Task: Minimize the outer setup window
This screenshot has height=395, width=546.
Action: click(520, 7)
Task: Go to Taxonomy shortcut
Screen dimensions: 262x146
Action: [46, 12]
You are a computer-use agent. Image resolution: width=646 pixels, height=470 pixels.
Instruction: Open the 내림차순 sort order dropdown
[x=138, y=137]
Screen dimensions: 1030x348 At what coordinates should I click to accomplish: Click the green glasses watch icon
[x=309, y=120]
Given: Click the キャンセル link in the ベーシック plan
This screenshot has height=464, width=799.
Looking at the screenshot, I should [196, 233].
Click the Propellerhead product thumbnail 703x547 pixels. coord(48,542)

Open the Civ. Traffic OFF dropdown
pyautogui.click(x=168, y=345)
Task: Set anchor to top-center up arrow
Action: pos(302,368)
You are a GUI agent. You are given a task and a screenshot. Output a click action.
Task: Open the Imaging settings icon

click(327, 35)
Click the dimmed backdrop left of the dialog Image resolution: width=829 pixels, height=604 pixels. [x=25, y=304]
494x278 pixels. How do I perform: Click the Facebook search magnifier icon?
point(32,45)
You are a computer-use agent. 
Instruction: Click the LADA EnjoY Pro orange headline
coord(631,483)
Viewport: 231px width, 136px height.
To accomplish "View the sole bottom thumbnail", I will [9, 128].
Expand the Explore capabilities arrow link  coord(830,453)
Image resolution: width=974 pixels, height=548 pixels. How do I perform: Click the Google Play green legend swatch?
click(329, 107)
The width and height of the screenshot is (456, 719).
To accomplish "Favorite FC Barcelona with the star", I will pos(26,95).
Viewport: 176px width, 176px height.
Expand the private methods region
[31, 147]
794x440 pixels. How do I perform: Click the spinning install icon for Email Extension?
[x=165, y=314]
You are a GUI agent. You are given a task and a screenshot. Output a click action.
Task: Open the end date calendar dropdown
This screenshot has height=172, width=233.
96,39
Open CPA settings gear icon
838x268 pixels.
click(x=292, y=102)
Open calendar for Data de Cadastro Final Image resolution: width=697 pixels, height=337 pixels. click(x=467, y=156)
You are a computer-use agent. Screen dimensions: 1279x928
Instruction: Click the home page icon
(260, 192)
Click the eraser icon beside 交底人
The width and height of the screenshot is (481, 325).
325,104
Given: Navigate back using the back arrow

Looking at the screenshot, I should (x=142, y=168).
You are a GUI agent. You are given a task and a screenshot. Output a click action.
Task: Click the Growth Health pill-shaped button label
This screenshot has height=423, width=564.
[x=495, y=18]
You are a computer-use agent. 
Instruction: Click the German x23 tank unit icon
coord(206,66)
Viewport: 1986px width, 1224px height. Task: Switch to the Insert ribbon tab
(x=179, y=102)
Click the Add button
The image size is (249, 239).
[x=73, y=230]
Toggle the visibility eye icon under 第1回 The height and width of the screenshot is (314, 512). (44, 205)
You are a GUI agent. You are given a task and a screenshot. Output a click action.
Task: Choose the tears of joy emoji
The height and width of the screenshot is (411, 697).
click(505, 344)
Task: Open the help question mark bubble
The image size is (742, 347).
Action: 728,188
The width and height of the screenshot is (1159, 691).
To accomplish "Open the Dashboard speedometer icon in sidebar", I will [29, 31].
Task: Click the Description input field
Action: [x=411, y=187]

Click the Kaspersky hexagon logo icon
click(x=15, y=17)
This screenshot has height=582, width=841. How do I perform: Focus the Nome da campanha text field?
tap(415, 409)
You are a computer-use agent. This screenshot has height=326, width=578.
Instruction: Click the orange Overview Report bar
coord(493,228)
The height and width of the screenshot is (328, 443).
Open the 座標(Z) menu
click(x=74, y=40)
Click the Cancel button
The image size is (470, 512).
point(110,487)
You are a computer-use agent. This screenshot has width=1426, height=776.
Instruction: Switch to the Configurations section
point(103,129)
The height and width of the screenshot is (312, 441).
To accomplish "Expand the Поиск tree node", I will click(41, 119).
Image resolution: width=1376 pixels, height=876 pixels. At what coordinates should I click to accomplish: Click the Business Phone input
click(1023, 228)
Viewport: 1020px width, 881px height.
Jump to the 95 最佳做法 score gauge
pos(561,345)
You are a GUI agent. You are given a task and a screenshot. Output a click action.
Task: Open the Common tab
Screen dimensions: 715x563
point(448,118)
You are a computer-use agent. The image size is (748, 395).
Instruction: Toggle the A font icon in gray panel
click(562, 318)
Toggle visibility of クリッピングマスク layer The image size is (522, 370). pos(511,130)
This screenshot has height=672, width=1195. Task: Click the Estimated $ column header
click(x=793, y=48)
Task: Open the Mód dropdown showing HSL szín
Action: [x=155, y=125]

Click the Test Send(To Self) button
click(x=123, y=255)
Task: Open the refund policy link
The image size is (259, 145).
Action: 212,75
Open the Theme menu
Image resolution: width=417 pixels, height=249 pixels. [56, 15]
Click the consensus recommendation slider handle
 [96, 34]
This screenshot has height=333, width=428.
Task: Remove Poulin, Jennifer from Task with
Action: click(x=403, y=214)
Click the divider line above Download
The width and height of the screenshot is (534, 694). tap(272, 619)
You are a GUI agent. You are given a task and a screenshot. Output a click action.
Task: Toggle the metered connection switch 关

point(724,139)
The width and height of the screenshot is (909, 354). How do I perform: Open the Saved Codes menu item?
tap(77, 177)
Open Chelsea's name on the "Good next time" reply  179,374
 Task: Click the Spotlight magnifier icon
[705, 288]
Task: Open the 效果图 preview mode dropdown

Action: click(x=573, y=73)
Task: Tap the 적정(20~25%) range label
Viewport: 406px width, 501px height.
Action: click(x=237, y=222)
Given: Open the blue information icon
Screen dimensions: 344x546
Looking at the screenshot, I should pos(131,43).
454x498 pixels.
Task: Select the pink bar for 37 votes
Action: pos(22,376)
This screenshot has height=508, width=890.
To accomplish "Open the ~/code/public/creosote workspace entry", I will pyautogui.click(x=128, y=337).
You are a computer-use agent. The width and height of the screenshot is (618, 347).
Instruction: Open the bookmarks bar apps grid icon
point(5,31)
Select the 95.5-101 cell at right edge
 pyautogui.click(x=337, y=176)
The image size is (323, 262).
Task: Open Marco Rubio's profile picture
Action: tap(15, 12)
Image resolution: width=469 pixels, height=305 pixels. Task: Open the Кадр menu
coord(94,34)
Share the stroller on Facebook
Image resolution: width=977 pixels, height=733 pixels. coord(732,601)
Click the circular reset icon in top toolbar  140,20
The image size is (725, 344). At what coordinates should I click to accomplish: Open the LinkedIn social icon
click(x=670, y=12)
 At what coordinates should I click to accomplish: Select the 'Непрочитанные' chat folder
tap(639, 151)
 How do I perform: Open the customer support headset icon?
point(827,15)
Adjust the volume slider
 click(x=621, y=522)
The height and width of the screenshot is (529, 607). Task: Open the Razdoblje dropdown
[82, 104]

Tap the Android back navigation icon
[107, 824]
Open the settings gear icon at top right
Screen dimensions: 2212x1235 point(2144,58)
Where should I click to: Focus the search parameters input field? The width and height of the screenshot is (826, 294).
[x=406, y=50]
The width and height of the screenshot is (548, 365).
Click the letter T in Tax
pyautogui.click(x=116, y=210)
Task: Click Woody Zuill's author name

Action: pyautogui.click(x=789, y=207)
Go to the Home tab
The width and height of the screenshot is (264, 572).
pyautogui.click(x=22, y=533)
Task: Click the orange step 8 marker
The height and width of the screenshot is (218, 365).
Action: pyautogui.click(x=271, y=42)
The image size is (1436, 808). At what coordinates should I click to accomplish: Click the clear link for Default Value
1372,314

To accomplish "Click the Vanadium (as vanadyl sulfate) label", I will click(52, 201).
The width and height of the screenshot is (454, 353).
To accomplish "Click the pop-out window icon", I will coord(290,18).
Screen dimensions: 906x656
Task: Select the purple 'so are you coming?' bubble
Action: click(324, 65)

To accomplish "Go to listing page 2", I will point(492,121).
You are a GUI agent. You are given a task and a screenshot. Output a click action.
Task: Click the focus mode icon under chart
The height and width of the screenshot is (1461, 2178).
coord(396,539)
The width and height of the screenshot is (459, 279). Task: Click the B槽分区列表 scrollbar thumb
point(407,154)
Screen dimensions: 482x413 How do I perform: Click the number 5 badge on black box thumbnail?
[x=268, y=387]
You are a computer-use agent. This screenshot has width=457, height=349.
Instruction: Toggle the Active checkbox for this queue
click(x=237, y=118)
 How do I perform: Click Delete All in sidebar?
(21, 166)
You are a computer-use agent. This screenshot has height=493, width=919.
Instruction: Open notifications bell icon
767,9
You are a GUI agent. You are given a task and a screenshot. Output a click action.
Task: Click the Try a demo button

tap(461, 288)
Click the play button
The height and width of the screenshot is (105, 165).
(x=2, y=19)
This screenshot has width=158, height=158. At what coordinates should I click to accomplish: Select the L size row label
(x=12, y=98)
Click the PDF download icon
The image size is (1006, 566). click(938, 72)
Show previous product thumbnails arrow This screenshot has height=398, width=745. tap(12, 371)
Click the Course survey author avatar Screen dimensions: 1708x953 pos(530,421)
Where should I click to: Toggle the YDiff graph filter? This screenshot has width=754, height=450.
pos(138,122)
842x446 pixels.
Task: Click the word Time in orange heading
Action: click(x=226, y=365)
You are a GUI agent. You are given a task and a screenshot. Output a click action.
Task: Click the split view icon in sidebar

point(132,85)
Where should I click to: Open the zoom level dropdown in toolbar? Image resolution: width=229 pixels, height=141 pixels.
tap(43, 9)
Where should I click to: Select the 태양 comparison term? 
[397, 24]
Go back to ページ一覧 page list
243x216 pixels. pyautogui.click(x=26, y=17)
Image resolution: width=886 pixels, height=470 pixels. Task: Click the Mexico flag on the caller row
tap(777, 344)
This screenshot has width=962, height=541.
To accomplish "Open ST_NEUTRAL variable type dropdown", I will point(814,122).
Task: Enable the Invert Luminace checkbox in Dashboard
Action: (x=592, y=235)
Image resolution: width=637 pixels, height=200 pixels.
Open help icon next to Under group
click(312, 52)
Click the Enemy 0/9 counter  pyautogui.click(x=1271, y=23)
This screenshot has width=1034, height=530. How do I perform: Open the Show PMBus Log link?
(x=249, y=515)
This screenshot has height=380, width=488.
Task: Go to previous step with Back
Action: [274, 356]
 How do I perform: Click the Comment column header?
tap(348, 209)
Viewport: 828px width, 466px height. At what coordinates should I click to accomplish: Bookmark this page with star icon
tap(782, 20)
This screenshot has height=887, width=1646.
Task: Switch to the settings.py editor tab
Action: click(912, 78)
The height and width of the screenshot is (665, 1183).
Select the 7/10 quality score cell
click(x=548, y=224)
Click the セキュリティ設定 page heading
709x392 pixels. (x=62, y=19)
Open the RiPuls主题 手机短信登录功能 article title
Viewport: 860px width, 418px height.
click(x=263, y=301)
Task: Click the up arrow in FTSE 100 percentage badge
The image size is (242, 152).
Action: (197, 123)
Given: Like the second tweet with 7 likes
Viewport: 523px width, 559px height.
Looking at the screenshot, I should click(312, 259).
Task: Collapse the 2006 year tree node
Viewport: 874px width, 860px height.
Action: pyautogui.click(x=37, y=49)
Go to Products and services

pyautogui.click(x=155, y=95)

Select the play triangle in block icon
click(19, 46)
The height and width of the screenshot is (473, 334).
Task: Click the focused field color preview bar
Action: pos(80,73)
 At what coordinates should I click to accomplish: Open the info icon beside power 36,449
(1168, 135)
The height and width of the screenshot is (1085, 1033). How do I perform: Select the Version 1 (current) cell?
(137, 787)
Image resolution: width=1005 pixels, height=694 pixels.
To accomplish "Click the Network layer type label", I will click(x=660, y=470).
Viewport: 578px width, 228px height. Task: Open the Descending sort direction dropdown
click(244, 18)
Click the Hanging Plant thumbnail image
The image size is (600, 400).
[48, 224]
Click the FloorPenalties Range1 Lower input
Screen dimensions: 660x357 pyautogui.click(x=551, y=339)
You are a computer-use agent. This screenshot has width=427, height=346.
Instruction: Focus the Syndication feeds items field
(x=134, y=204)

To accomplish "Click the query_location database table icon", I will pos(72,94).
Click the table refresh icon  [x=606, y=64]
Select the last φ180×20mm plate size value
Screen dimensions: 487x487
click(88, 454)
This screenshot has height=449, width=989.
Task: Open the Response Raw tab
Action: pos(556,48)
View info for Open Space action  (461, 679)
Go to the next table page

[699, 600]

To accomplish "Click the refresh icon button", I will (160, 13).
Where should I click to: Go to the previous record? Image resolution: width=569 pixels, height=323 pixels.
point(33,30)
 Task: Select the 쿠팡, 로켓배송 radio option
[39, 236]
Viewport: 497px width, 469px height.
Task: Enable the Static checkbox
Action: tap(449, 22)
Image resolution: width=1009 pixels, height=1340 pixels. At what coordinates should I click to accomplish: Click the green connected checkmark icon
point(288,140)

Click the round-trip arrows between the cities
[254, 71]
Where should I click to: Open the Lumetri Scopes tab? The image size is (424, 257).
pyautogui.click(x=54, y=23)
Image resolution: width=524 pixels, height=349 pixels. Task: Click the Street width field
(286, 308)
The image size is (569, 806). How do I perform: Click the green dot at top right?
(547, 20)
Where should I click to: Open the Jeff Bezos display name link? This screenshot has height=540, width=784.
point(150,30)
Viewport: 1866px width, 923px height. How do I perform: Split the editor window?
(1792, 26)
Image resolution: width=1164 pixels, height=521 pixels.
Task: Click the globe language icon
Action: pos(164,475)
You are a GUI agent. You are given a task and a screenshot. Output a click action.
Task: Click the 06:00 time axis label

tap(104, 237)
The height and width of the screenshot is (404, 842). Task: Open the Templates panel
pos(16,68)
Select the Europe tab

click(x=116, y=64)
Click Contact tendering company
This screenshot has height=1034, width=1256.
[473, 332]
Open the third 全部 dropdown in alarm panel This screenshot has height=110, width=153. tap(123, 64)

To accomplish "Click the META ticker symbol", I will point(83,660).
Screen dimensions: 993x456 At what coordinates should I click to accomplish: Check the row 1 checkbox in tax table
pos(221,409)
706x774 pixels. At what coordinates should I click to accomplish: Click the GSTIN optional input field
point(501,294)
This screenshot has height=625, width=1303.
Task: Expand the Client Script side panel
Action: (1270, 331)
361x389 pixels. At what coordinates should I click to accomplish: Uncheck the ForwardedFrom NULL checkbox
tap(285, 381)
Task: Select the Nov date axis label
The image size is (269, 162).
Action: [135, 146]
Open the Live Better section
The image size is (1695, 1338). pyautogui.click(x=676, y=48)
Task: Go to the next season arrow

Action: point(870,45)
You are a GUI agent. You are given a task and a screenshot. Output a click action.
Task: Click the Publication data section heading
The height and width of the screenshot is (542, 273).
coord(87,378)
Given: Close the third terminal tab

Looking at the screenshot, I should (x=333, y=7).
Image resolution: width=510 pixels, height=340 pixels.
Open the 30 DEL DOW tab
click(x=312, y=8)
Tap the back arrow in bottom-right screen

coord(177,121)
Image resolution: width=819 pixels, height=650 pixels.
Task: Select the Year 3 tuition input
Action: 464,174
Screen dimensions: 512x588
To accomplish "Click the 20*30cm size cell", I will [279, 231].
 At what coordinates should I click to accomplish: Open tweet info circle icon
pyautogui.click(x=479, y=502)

□ □ □

■ **THE PROBLEM**
Retype the material starting with the line that contains "At what coordinates should I click to accomplish: Open tweet" and going on through the end of the material. Reproduce those lines without any change.

■ **TASK ANSWER**
 At what coordinates should I click to accomplish: Open tweet info circle icon
pyautogui.click(x=479, y=502)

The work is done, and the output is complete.